The Southeast Asian nation remains littered with discarded ammunition and arms from decades of war starting in the 1960s.
wo Cambodian deminers were killed while trying to remove a decades-old anti-tank mine from a rice field that was once a battlefield between government forces and Khmer Rouge soldiers, officials said.
The two deminers were killed Thursday by "an old brutal hidden killer" while clearing mines in northwestern Oddar Meanchey province, the government's Cambodian Mine Action Centre (CMAC) said in a statement.
"This is the loss of professional experts who have contributed to the cause of peace, security and the developing of Cambodian people and the country," CMAC said, identifying them as Pov Nepin and Ouen Channara.
The Southeast Asian nation remains littered with discarded ammunition and arms from decades of war starting in the 1960s.
The United States bombed swathes of Cambodia during the Vietnam War, a campaign that helped fuel the rise of the genocidal Khmer Rouge regime. During the nearly three decades of conflict that followed, millions of landmines were laid in Cambodia with tens of thousands of people killed or maimed over the years.
Deaths from mines and unexploded ordnance are still common, with around 20,000 fatalities since 1979, and twice that number wounded.
In 2018, an Australian and a Cambodian were killed when war-era ordnance exploded during a demining training exercise in southern Cambodia.
In August 2023, thousands of pieces of unexploded ordnance left over from past conflict were unearthed inside a school in the country's northeast.

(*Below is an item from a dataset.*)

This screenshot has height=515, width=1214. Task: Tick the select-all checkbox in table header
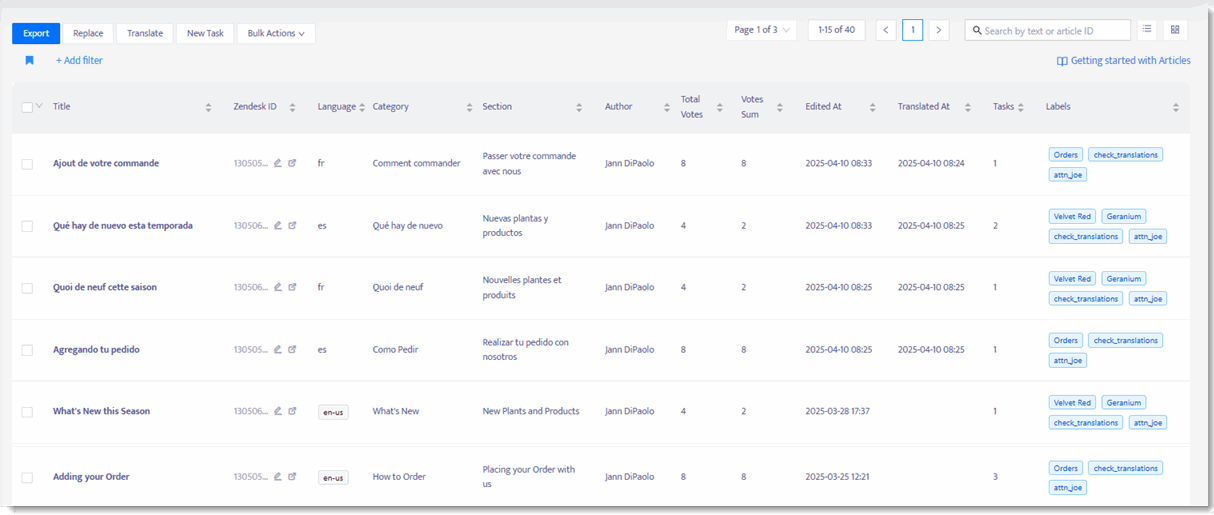[27, 107]
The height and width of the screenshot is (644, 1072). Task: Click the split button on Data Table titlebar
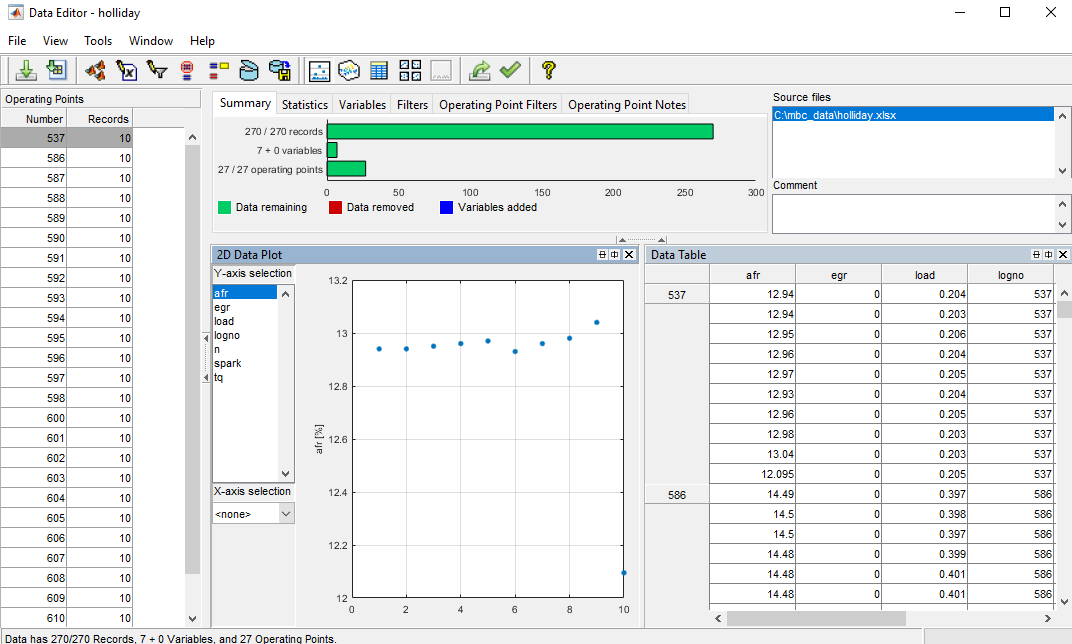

Prime Minister Hun Manet on Thursday shared his condolences with the families of the victims who "actively participated in mine clearing operations [...] in order to ensure that people live with safety after the war era".
At an anti-mine conference in November held in the city of Siem Riep, Hun Manet said that since 1992 Cambodia has cleared more than 3,000 square kilometers of landmines, destroying over a million anti-personnel mines and three million explosive remnants of war.
More than 1,600 square kilometres of contaminated land still needs to be cleared, he said, which leaves approximately a million Cambodians affected by war remnants.
Cambodia, which previously aimed to be mine-free by 2025 has extended the goal by five years, CMAC's director general Heng Ratana told AFP on Friday.